Nadine Patterson

NADINE PATTERSON is an award winning independent writer/producer/director who works at the crossroads of narrative and documentary cinema.

Her training in theatre, immersion in documentary film, and intense study of world cinema enable her to create works grounded in historical contexts, with a unique visual palette. She earned her Master of Arts in Filmmaking at the London Film School. She operates the production and consulting company Harmony Image Productions with her mother Marlene G. Patterson.
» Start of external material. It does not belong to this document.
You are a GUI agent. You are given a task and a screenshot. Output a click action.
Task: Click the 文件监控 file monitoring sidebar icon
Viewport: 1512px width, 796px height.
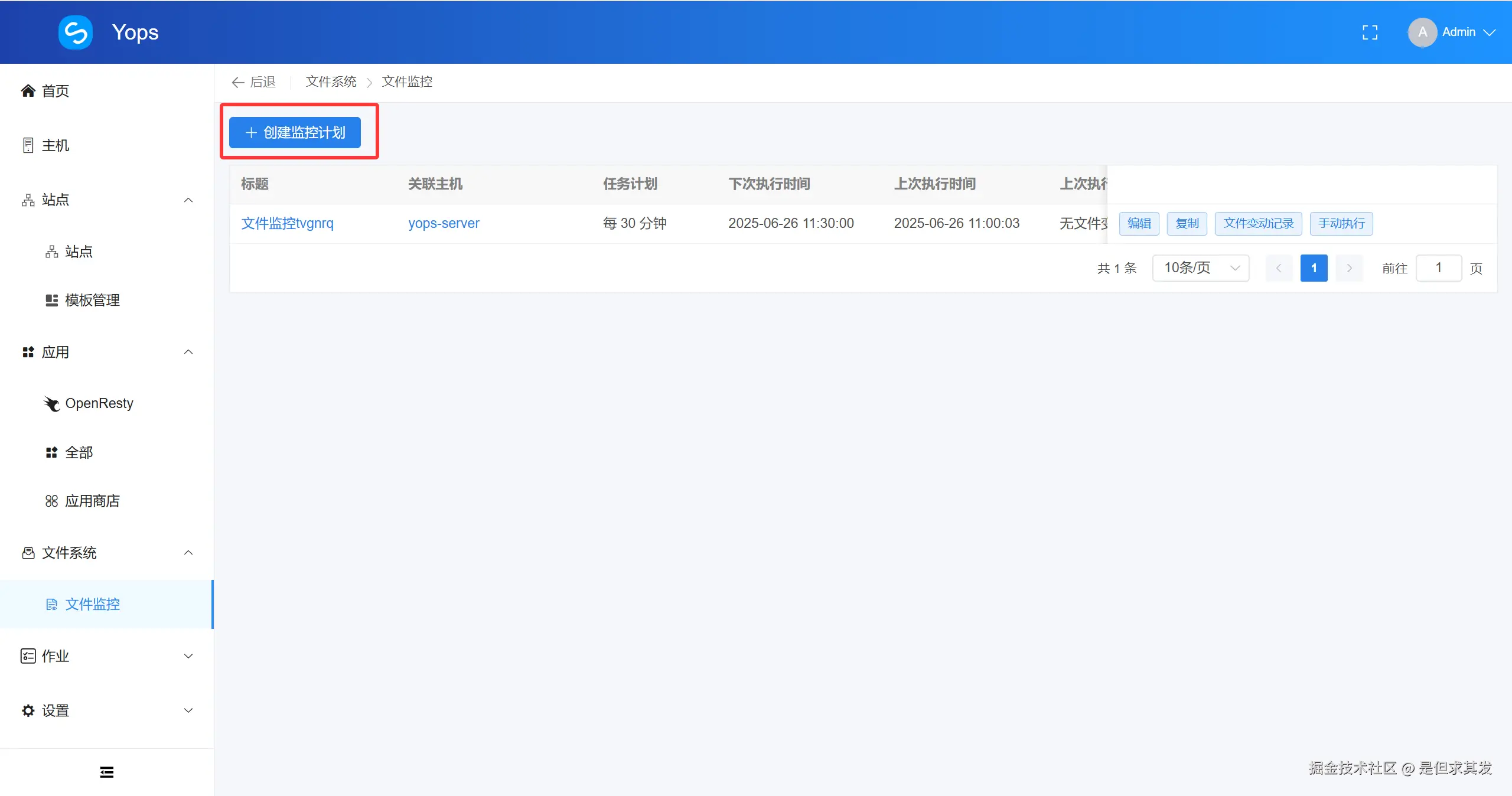(52, 604)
Through the company they make multicultural films and media content.

She is the Visiting Documentary Filmmaker at Robert Morris University in the Fall of 2016. Over the past 20 years she has taught video production at West Chester University, Temple University, Arcadia University, Drexel University, University of Western Sydney (Australia) and Scribe Video Center.
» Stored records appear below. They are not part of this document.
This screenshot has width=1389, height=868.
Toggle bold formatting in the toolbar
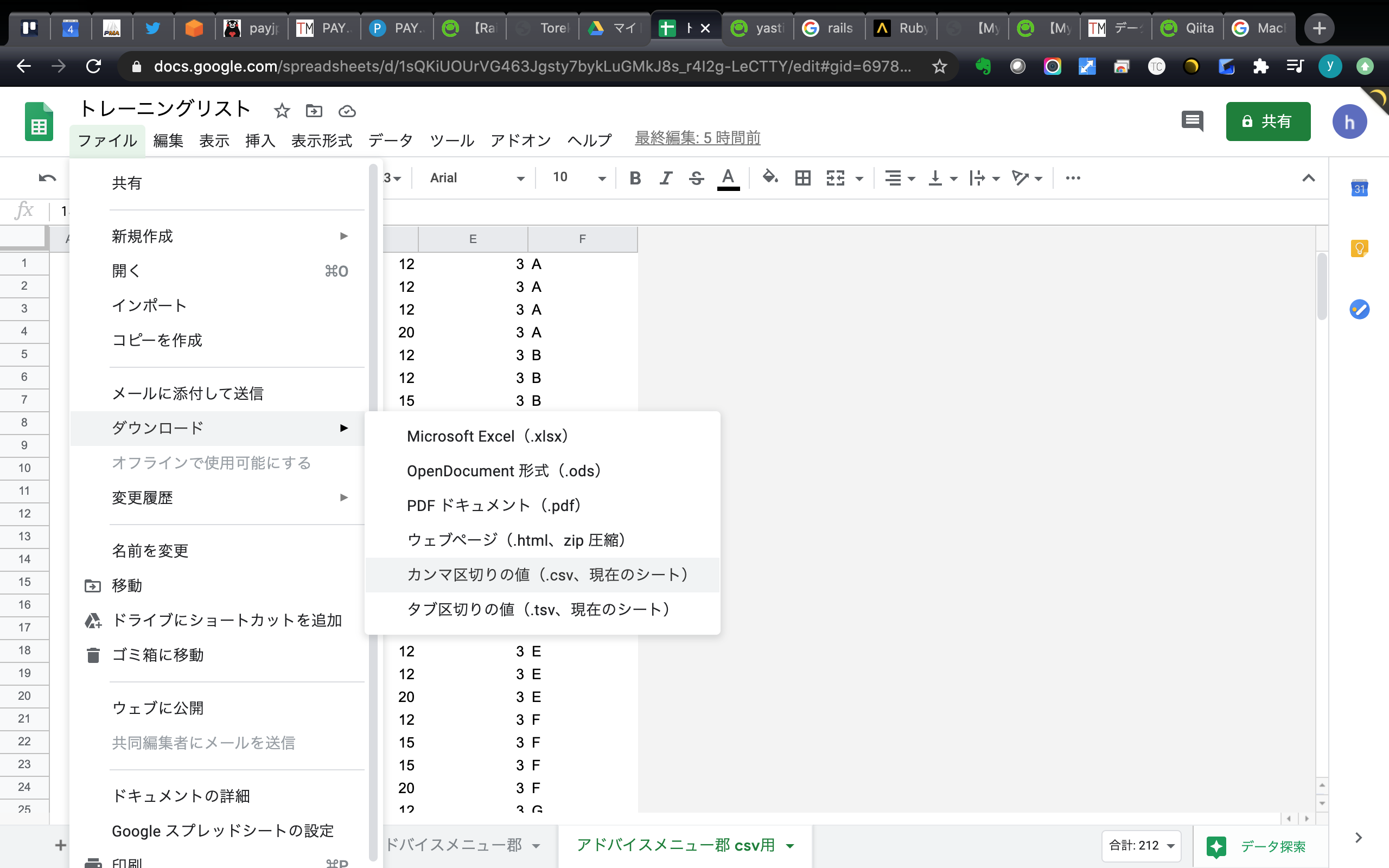click(635, 178)
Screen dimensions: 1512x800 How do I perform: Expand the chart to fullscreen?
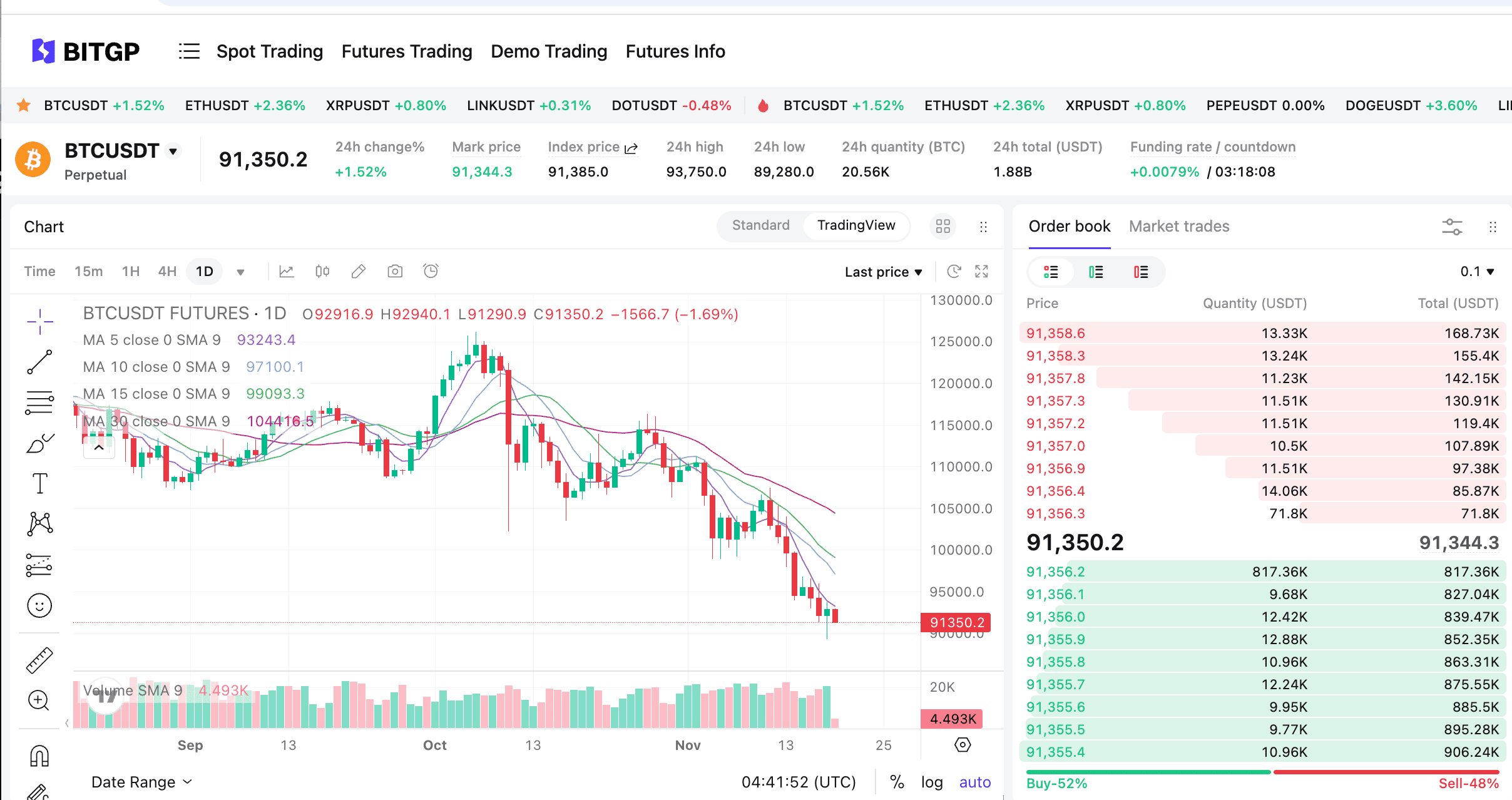[981, 271]
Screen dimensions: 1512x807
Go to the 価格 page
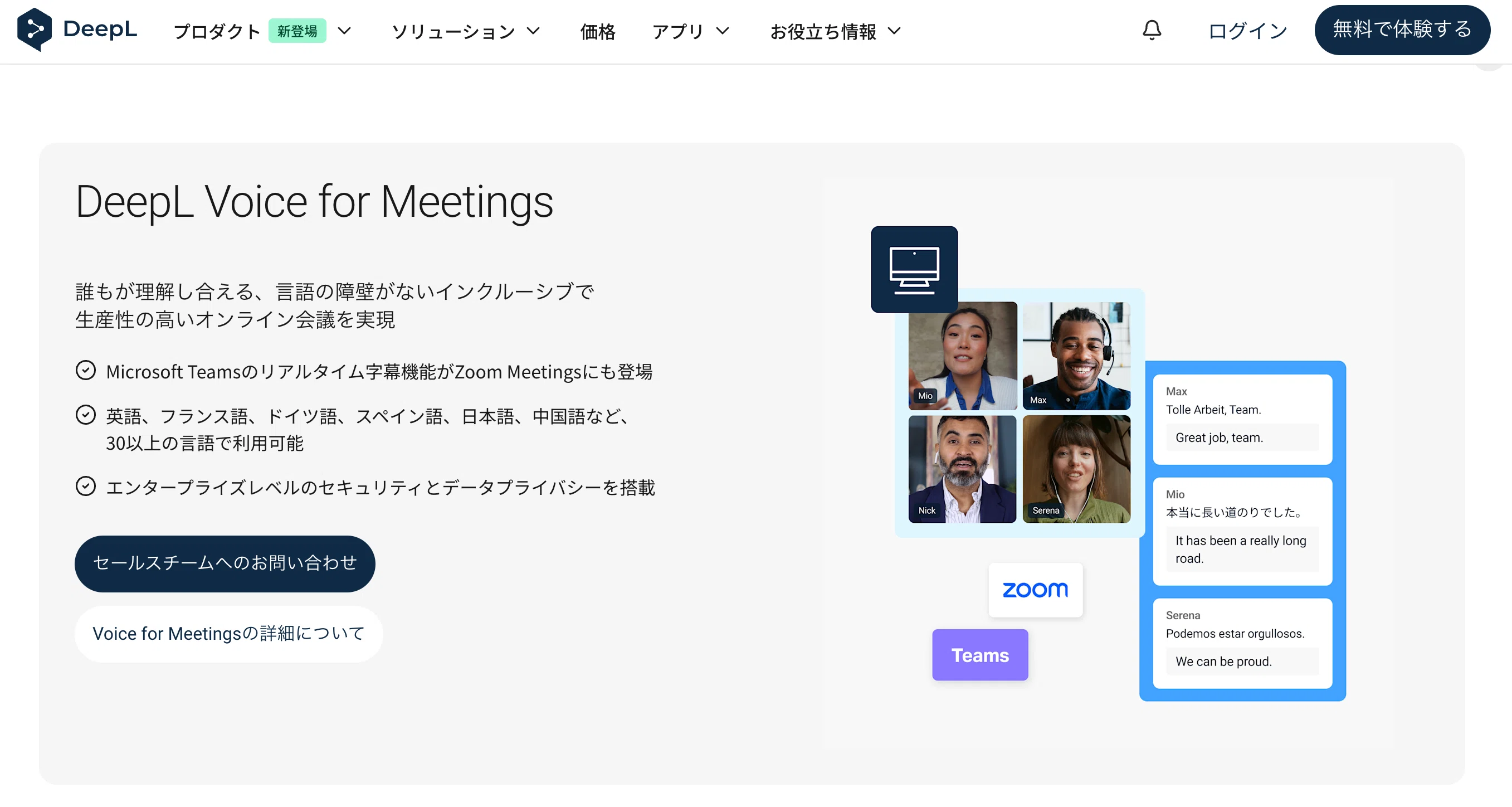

Some of her films include : “I Used to Teach English”, Winner Gold Apple Award 1994 National Educational Film/Video Festival, Oakland, CA; “Anna Russell Jones: Praisesong for a Pioneering Spirit”, Best Documentary 1993 African American Women in the Arts Film/Video Competition, Chicago, IL; “Moving with the Dreaming”, Prized Pieces award from the National Black Programming Consortium in 1997; “Todo El Mundo Dance!” selected for the 2001-2002 Council on Foundations Film and Video Festival. Other notable works include: “Shizue”, screened at the Museum of Modern Art, New York in 1991; and “Release” shown at the Constellation Change Dance Film Festival of London in 2006. She was the only filmmaker selected for The Biennial 2000 at the African American Museum in Philadelphia.
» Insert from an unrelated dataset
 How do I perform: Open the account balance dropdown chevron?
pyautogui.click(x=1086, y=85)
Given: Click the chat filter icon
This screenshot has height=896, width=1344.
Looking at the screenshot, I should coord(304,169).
She received funding for her film work from The Philadelphia Foundation, The National Black Programming Consortium, The Bartol Foundation, and The Pennsylvania Council on the Arts. She was granted a 2010 fellowship in the arts to develop the feature film Tango Macbeth from the Independence Foundation.  In 2011 she published her first book Always Emerging about her experiences as an independent filmmaker. In 2012 she completed her first feature narrative film Tango Macbeth which has screened in film festivals in Boston, Philadelphia, New York, Chicago, Washington D.C., Mar del Plata Argentina and Paris France. In 2011 along with Ain Gordon and the Painted Bride Art Center she received a grant from the Pew Philadelphia Theater Initiative for the creation of a new work about forgotten historical places in Philadelphia. For three years Ms. Patterson curated the Trenton International Film Festival in 2010,2011,and 2012. In 2013 she was the first African American woman to write, direct and release a feature film of Shakespeare called Tango Macbeth. Tango Macbeth was featured in three film festivals in 2012 and will be on tour to New York, Chicago, Washington D.C. and Paris with the African Diaspora International Film Festival in 2013. Tango Macbeth was selected by Warrington Hudlin for his  ‘Changing the Picture’ series at the Museum of the Moving Image in 2014.

In 2016 she founded the Abierto Media Fund of Bread & Roses to support socially conscious independent filmmakers in Pennsylvania. This fall she is the Visiting Documentary Filmmaker at Robert Morris University in Pittsburgh, PA.